Task objective:
From the entries below, copy every line that holds the word "Review".

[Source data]
# # # #

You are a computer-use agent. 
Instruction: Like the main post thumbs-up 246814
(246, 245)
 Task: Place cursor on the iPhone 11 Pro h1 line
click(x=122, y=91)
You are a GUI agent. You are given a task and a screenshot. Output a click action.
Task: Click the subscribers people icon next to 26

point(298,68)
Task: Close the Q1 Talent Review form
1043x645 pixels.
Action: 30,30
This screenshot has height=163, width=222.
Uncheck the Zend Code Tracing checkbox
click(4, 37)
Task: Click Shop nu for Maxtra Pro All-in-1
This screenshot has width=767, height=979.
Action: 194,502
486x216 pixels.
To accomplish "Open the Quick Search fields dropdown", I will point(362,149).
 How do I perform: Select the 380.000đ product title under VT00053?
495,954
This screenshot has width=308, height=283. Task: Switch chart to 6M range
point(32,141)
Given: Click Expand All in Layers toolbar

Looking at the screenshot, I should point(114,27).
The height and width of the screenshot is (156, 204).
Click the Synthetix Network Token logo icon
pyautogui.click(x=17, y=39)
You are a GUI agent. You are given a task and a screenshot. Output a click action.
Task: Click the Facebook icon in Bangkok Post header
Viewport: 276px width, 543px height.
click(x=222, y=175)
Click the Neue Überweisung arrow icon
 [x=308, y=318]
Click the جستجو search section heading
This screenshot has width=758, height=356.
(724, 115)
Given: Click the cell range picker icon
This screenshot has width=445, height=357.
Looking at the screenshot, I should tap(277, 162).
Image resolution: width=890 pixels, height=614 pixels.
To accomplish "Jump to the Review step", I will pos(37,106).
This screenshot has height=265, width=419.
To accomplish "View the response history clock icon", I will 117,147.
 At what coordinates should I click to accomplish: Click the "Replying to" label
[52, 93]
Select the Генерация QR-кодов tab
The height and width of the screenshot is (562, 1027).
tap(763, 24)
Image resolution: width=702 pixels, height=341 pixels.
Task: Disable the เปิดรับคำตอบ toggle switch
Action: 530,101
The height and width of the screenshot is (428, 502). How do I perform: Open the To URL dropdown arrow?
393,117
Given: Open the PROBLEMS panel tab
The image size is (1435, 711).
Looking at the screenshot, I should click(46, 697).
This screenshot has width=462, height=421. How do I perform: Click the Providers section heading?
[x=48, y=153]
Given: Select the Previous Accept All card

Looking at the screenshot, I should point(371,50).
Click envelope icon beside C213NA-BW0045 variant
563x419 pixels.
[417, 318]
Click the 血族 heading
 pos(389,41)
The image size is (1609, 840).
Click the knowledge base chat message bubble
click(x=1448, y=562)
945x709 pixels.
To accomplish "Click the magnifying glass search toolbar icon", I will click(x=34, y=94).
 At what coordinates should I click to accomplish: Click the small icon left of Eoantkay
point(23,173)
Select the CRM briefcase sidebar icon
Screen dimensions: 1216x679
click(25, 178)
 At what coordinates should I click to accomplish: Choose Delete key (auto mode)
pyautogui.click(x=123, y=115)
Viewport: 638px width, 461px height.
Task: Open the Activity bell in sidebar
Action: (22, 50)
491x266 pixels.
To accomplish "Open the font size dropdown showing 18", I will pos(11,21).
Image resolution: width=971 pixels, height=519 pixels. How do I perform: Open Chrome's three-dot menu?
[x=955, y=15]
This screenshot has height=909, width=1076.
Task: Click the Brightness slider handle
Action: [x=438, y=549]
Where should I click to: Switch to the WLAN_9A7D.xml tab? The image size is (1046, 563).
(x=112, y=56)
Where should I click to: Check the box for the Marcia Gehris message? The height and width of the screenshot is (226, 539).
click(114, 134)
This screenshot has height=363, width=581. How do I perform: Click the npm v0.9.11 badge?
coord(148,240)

# # # #

Solved exercise:
Task: Close the Q1 Talent Review form
To accomplish "Jump to the Review step", I will pos(37,106).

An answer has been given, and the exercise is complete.